Written instruction 1:
Copy out the rows, everything from the line containing "Viewport: 1316px width, 918px height." down to the line containing "Looking at the screenshot, I should (431, 230).", with both of those lines included.

Excerpted passage:
*****
Adaptive debiased SGD in high-dimensional GLMs with streaming data
Published in to submit, 2023
Recommended citation: Han, R., Luo, L., Luo, Y., Lin, Y., & Huang, J. (2023). Adaptive debiased SGD in high-dimensional GLMs with streaming data. To submit.
Online statistical inference facilitates real-time analysis of sequentially collected data, making it different from traditional methods that rely on static datasets. This paper introduces a novel approach to online inference in high-dimensional generalized linear models, where we update regression coefficient estimates and their standard errors upon each new data arrival. In contrast to existing methods that either require full dataset access or large-dimensional summary statistics storage, our method operates in a single-pass mode, significantly reducing both time and space complexity. The core of our methodological innovation lies in an adaptive stochastic gradient descent algorithm tailored for dynamic objective functions, coupled with a novel online debiasing procedure. This allows us to maintain low-dimensional summary statistics while effectively controlling optimization errors introduced by the dynamically changing loss functions. We demonstrate that our method, termed the Approximated Debiased Lasso (ADL), not only mitigates the need for the bounded individual probability condition but also significantly improves numerical performance. Numerical experiments demonstrate that the proposed ADL method consistently exhibits robust performance across various covariance matrix structures.
The software is under construction.
*****
Data records:
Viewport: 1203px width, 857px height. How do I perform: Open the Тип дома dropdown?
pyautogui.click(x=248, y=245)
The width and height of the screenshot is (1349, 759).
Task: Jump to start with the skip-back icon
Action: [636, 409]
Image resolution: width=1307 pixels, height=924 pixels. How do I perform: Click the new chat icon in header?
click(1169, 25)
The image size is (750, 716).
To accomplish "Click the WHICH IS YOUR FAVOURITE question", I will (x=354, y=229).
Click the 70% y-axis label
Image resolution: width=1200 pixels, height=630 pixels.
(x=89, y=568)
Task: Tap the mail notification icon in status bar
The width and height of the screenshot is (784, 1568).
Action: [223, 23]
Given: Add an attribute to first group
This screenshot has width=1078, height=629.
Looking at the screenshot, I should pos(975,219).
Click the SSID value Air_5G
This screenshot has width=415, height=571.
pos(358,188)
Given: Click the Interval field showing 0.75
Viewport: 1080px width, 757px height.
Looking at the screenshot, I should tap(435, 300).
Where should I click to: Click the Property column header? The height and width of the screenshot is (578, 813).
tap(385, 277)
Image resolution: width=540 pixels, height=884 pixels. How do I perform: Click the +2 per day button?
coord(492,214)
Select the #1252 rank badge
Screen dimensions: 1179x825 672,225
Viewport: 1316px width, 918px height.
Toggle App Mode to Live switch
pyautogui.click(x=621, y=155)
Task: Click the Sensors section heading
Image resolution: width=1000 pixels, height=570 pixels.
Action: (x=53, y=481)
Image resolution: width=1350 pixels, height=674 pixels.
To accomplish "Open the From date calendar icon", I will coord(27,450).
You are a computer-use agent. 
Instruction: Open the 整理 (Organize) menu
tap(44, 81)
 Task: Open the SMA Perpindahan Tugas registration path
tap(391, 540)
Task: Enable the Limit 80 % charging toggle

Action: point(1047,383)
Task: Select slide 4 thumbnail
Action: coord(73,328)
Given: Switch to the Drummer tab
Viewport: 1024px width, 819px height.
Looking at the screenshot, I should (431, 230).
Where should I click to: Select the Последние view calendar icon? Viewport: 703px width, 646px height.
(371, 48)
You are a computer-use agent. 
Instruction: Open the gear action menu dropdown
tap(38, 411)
*****
Written instruction 2:
List every author named in the citation of the paper listing.

Correct result 1:
Viewport: 1316px width, 918px height.
Toggle App Mode to Live switch
pyautogui.click(x=621, y=155)
Task: Click the Sensors section heading
Image resolution: width=1000 pixels, height=570 pixels.
Action: (x=53, y=481)
Image resolution: width=1350 pixels, height=674 pixels.
To accomplish "Open the From date calendar icon", I will coord(27,450).
You are a computer-use agent. 
Instruction: Open the 整理 (Organize) menu
tap(44, 81)
 Task: Open the SMA Perpindahan Tugas registration path
tap(391, 540)
Task: Enable the Limit 80 % charging toggle

Action: point(1047,383)
Task: Select slide 4 thumbnail
Action: coord(73,328)
Given: Switch to the Drummer tab
Viewport: 1024px width, 819px height.
Looking at the screenshot, I should (431, 230).

Correct result 2:
- Han, R.
- Luo, L.
- Luo, Y.
- Lin, Y.
- Huang, J.